# H. Membranacea eating locust/grashopper



## Giosan (Nov 15, 2007)

Hey guys,

here's a cool photo taken by us, of a Hierodula Membranacea eating a (quite large) locust/grashopper [SIZE=10pt]Schistocerca gregaria[/SIZE].

Shot with a Canon 400D and 18-55mm kitlens and inexpensive macro rings, but the results are quite impressive for a normal kitlens!

Click on the pic f or a bigger version.


----------



## macro junkie (Nov 15, 2007)

Giosan said:


> Hey guys,here's a cool photo taken by us, of a Hierodula Membranacea eating a (quite large) locust/grashopper [SIZE=10pt]Schistocerca gregaria[/SIZE].
> 
> Shot with a Canon 400D and 18-55mm kitlens and inexpensive macro rings, but the results are quite impressive for a normal kitlens!
> 
> Click on the pic f or a bigger version.

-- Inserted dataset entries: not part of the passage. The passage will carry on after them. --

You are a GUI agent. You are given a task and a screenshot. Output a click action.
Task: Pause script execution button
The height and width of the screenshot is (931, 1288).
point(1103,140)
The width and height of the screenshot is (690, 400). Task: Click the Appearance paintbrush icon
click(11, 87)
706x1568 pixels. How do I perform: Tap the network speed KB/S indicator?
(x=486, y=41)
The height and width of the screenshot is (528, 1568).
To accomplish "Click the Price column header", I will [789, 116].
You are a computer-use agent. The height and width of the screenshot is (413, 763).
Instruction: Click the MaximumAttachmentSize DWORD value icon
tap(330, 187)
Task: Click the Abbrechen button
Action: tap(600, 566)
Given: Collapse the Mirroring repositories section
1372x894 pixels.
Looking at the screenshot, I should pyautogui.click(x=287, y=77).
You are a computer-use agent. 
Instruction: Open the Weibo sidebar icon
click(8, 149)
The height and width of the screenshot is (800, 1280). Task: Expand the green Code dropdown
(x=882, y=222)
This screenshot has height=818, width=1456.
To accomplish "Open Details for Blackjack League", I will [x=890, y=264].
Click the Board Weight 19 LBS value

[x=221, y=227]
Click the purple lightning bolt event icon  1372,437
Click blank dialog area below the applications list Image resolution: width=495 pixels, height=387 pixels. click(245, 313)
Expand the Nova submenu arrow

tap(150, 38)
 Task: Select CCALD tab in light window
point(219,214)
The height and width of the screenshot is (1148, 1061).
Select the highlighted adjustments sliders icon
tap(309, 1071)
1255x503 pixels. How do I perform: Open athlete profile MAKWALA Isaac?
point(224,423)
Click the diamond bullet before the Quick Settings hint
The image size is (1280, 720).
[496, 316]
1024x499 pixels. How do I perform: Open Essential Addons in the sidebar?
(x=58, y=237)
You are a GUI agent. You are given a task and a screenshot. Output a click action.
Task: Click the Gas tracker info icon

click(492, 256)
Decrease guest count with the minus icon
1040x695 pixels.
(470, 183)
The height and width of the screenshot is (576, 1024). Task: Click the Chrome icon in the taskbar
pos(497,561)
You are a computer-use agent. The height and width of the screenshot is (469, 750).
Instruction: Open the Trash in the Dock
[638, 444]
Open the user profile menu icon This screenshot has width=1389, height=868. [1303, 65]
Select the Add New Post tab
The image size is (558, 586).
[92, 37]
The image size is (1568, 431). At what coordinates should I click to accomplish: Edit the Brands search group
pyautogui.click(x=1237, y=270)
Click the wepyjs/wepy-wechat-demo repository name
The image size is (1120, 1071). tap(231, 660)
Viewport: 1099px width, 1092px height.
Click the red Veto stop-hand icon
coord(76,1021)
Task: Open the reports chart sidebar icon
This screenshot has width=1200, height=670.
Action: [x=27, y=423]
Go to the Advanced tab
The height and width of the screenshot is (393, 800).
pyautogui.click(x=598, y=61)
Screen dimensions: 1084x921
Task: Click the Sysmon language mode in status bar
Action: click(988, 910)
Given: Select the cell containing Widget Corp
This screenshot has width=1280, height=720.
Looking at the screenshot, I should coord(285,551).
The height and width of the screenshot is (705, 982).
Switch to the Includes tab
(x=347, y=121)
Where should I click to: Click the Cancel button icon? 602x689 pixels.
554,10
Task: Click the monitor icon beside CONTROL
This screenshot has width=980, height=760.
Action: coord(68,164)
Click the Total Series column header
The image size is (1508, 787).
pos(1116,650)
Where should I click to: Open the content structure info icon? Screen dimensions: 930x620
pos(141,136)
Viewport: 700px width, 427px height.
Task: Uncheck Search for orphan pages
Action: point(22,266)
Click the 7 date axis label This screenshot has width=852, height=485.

nice shot//are u planning on getting a macro lens?


----------



## Giosan (Nov 15, 2007)

Yep, definately getting a macro lens (probably yours!) when we got the money... but that won't be happening for a while  Very expensive lens! And we need the flash ring too.. will cost alot


----------



## ThorEH (Nov 15, 2007)

As you already has the extensionrings, you will do just fine with a ordinary macrolens, i.e Canons 100mm, Tamron 90mm og Sigma 105mm. And, you will do fine with a standard external flash, as the Canon Speedlite 430 EX.


----------



## Giosan (Nov 15, 2007)

Well, it's not a real extention ring from Canon, it's bought from eBay, pretty cheap, 4 different rings you can put on the lens (+1, +2, +4 and +10). So I will need a real macro lens anyway I guess


----------



## ThorEH (Nov 15, 2007)

You don't need the original stuff you know.. the best extensiontubes is Kenko, and they're cheap to  

But, as I understand you, its filters that you got... That you screw on the front of your lens ?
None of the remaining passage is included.